Terpukul rasanya mendengarkan hati dan pikiran menegur hingga berteriak. Pikiranku haus, jiwaku lapar. Kebutuhan akan kebebasan menguak bersamaan dengan timbulnya rasa kehilangan. Kehilangan yang baru disadari, dirasakan.
Sesesak inikah rasa terkekang? Bukan oleh pribadi lain. Bukan oleh hukum rimba sekitar. Yang menyakitkan adalah saat tersadar bahwa rasa ini dihadirkan oleh keseharianku. Oleh cinta yang salah aku lemparkan. Cinta yang salah? bukan. Aku masih mencintainya. Sepenuh hatiku. Sungguh. TUHAN, benarkan aku masih mencintainnya? Engkau tahu kan betapa aku, bahagianya aku saat bertemu dengannya. Saat-saat indah bersentuhan bahkan bersetubuh dengannya. Memasukkan jiwaku padanya. Sepenuhnya.

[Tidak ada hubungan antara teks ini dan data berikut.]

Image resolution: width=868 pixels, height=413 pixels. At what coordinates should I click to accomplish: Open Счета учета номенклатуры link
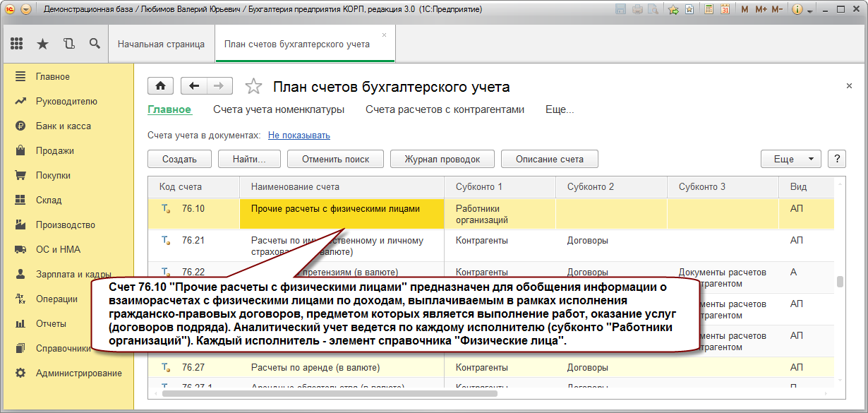click(x=279, y=109)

Namun cintaku yang ini membuatku sedikit demi sedikit melupakan cintaku yang lama. Menekan pertumbuhan cintaku yang sedang dan ingin kupupuk. Aku ingin KAYA!!!! Kaya mencintai, kaya berkarya, kaya berbuat. Menghasilkan cinta! Egois? Mungkin. Serakah? Lepas peduli.
Sesulit ini menghancurkan atau setidaknya melepaskan diri dari rutinitas? Yang aku tahu, aku yakin dan telah pasti. Jalan ini bukan pilihan, jalan ini jalan hidup. Dan tiada satu hal atau bahkan pribadipun yang mampu memutuskan jalanku selain TUHAN. Apalagi waktu atau rutinitas.